Manaus (AM) – O ex-secretário municipal de Saúde de Manacapuru, Rodrigo Fabio Balbi Saraiva, foi condenado a devolver mais de R$ 14 milhões aos cofres públicos após o julgamento da Prestação de Contas Anual do Fundo Municipal de Saúde referente ao exercício de 2023. A decisão foi formalizada no Diário Oficial do TCE-AM da última sexta-feira, 27. O colegiado considerou as contas irregulares, apontando uma série de falhas na aplicação de recursos públicos.
Na época, Rodrigo exercia o cargo de Secretário Municipal de Saúde e também a função de ordenador de despesas, responsável por autorizar gastos, firmar contratos e determinar pagamentos. O julgamento identificou prejuízos decorrentes de descontrole contábil e ausência de comprovação de despesas. O montante total classificado como alcance, valor que deve ser ressarcido ao erário, chegou a R$ 14.127.238,95.

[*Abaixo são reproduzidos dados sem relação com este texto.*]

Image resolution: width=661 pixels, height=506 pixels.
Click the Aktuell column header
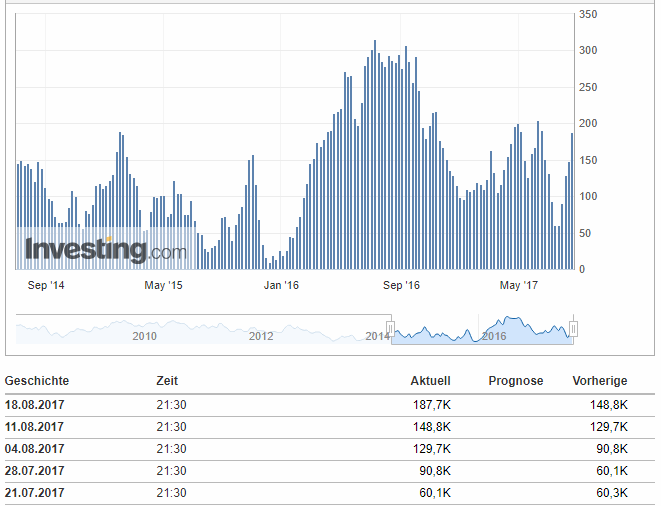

Segundo o relatório técnico, a maior parcela do prejuízo, no valor de R$ 7.780.567,00, refere-se a despesas realizadas sem cobertura contratual e sem prévio empenho, etapa obrigatória da despesa pública que reserva recursos no orçamento. Outra irregularidade de grande impacto envolveu R$ 6.301.854,25 pagos a fornecedores sem comprovação de que os serviços descritos nas notas fiscais foram efetivamente prestados. A decisão registra ainda divergência de R$ 35.110,23 entre balancetes e extratos bancários, além de R$ 9.607,47 em diárias consideradas irregulares por falta de documentação comprobatória.

Obras hospitalares e responsabilidade solidária
Além das falhas administrativas, o acórdão tratou de irregularidades nas obras de reforma e ampliação do Hospital Lázaro Reis, em Manacapuru. O ex-secretário e a empresa HBT Arquitetura e Engenharia Ltda foram responsabilizados de forma solidária pela devolução de R$ 285.838,03, valor relacionado a falhas não sanadas nas intervenções estruturais. Nesse modelo de responsabilização, gestor e empresa respondem conjuntamente pela dívida.
A decisão também aplicou ao ex-secretário uma multa pessoal de R$ 20.000,00 por infração às normas legais, além de multas mensais por atraso no envio de balancetes. Conforme o acórdão, caso os valores não sejam recolhidos no prazo de 30 dias, está autorizada a cobrança judicial e o encaminhamento do título para protesto em nome do responsável.